Begin at the line containing "The width and height of the screenshot is (976, 375)." in the entries below and end at the line containing "Click the thermometer temperature icon"; transcribe that range exactly and nothing outside it.

[Records excerpted from a collection]
※

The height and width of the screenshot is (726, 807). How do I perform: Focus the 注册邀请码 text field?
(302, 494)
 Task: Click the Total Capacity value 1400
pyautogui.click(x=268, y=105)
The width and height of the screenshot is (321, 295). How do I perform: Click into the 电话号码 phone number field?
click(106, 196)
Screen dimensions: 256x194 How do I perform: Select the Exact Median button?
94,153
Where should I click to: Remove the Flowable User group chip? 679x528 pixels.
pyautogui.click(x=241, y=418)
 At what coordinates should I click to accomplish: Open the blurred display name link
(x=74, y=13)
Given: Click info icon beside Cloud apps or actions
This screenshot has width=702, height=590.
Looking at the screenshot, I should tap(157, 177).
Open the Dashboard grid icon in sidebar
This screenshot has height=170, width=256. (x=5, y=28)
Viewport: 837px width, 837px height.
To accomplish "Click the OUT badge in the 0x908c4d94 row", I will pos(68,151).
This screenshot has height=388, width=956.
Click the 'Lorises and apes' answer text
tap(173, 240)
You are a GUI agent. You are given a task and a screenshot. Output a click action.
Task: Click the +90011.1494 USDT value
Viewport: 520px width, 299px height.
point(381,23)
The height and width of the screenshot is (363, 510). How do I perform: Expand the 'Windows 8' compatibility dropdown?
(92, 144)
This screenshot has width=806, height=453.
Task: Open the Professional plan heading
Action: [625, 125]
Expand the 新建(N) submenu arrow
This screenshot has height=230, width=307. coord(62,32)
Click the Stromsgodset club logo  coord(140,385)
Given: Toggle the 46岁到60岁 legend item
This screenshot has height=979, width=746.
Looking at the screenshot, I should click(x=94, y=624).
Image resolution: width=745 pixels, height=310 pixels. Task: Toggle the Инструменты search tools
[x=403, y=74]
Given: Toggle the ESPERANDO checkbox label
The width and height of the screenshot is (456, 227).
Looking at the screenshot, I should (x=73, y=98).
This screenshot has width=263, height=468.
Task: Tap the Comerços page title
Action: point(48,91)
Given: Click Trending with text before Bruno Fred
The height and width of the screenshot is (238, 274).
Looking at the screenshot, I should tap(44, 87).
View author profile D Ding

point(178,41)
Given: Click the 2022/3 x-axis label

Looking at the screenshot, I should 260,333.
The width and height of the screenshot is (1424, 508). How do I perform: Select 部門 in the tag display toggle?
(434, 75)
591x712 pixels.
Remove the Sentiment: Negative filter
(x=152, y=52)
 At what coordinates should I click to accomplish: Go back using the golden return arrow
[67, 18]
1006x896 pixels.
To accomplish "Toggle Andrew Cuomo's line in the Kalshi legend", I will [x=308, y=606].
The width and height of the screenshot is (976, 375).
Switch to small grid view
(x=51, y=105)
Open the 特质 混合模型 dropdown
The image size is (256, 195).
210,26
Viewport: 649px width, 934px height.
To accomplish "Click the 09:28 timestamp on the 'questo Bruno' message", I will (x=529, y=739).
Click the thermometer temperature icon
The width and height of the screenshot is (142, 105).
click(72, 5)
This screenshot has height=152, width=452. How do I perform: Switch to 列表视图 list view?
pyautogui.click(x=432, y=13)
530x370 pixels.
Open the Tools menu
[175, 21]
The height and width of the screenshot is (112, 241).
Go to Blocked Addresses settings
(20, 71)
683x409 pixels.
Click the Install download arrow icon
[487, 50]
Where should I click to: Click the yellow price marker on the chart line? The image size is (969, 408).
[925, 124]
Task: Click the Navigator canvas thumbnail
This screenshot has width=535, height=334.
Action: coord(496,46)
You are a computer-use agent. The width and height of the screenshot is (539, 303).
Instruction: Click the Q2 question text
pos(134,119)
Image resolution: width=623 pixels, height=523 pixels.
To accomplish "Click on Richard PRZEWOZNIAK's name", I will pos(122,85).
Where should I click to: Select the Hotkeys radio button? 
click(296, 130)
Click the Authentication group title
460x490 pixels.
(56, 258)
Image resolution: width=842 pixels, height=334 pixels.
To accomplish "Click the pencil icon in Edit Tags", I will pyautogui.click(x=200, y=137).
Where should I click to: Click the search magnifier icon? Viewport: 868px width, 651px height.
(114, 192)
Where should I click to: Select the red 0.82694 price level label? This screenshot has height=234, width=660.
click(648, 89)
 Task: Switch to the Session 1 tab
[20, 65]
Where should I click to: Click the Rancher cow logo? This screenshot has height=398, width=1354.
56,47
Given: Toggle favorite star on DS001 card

※

EXERCISE SOLUTION
The width and height of the screenshot is (976, 375).
Switch to small grid view
(x=51, y=105)
Open the 特质 混合模型 dropdown
The image size is (256, 195).
210,26
Viewport: 649px width, 934px height.
To accomplish "Click the 09:28 timestamp on the 'questo Bruno' message", I will (x=529, y=739).
Click the thermometer temperature icon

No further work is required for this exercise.